The detection of TBEV-Sib Asia and TBEV-Sib E.-Sib was quite predictable since earlier studies showed their ubiquitous distribution in the Kemerovo Region (Dobler et al., 2008; Efimova et al., 2015). We did not detect isolates belonging to TBEV-Sib S.-Sib , which also have a wide distribution in the Kemerovo Region, but this is because of the peculiarity of the local area study.
We also did not detect the Ob’ phylogenetic lineage of TBEV-Sib, although one of the three known isolates 294 (KR633017) was detected in 2014 near the Denisovo village (Efimova et al., 2015). Besides the Kemerovo Region, this lineage (strain TBEV-2871 [MG598818]) was isolated in the Novosibirsk Region in 2012. It is possible that this lineage is extremely rare, as it has not been found since 2012 despite attempts to locate it (Tkachev et al., 2022). This line is of considerable interest because some researchers believe that Ob’-like viruses belong to a group of relict viruses substituted later by other TBEV strains. This hypothesis is confirmed by the analysis of dendrograms and chronograms showing separation of the Ob’ lineage within TBEV-Sib even earlier than the Baltic lineage (Tkachev et al., 2017).
Almost half of the isolates belonged to TBEV-Sib Baltic , which is unexpected (Fig. 2A) since the eastern boundary of this lineage was commonly believed to be the Novosibirsk Region and the Altai (Kovalev and Mukhacheva, 2016; Tkachev et al., 2020). Such a substantial proportion of Baltic isolates may suggest that this lineage is well adapted to the conditions of Western Siberia and the Kemerovo Region has become the easternmost border of the lineage's area of distribution. The ability to adapt to the Urals and Western Siberia was established by us earlier through the finding of a homoplasy phenomenon for this lineage (Kovalev and Mukhacheva, 2016).

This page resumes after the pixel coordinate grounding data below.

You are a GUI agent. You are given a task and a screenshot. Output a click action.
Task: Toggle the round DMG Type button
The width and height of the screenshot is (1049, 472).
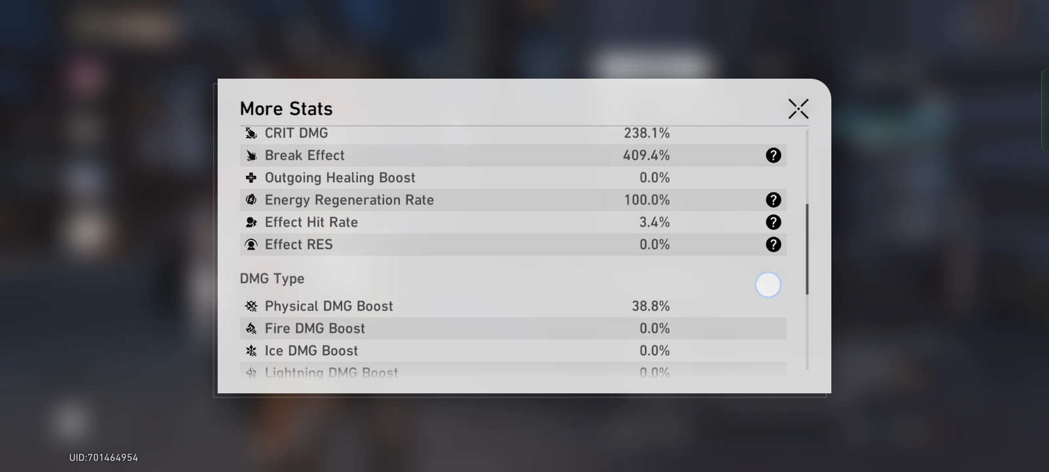[768, 285]
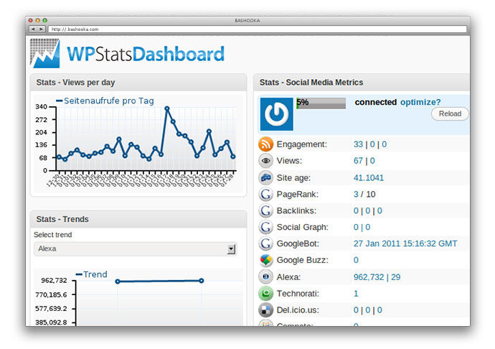Screen dimensions: 495x349
Task: Open the optimize? link
Action: click(420, 102)
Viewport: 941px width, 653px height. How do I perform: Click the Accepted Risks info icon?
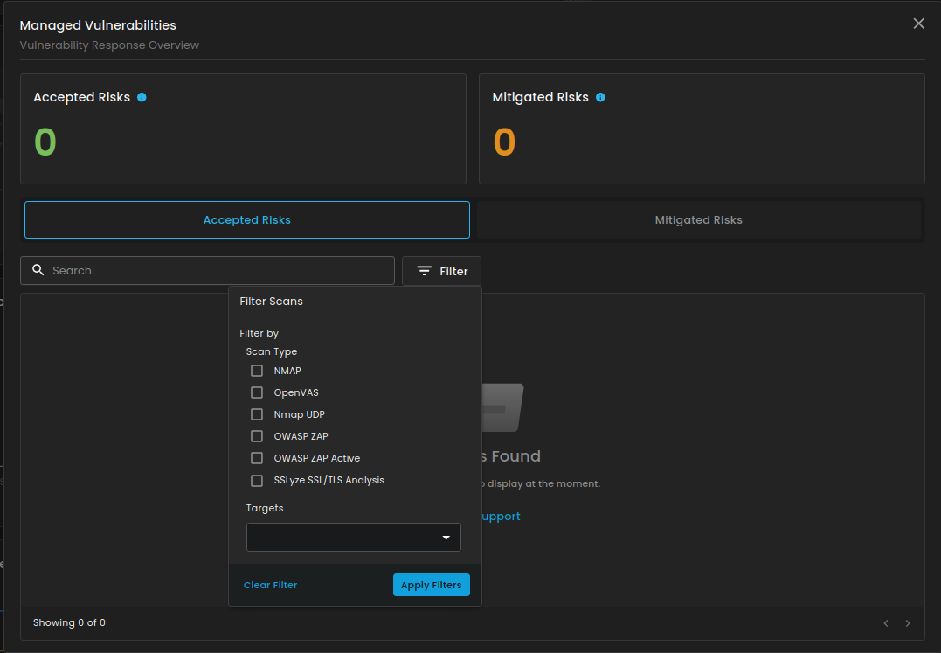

Two isolates of this lineage (Ekb4-2009_JX315986 and Tmn3519-2008_JX315986) found in the Sverdlovsk and Tyumen Regions (clusteron 3C3) were identical in the amino acid sequence of the E protein fragment to isolates of clusterons 3C and 3C2 of the Asian and South Siberian lineages, respectively (Fig. 2Β). Five of the six isolates of the Baltic lineage belonged to clusteron 3O. Based on the age of this clusteron, they could have appeared in the Kemerovo Region by the late 70s of the last century. Interestingly, isolates of the clusteron 3O were previously found in the Sverdlovsk Region (Kamyshlov District) (Kovalev and Mukhacheva, 2014). They were phylogenetically close to the isolates from Kemerovo (Fig. 3) and had approximately the same age. How such closely related isolates could end up at such a considerable distance from each other (over 1400 km) will be the subject of future research.
Of the nine isolates of TBEV-Sib Asia , four belonged to clusteron-founder 3A. This made it possible to estimate the age of this lineage and determine the time of its appearance in the studied area. It turned out that TBEV-Sib Asia appeared in the second half of the 19th century. Considering all strains of clusteron 3A ever isolated in the Kemerovo Region, the time of its appearance appeared a little earlier in the first half of the 19th century. The timing of the appearance of TBEV-Sib Asia in the Kemerovo Region corresponds well with the period of active economic development of Western Siberia and suggests a decisive influence of the anthropogenic factor on the distribution of TBEV in the past.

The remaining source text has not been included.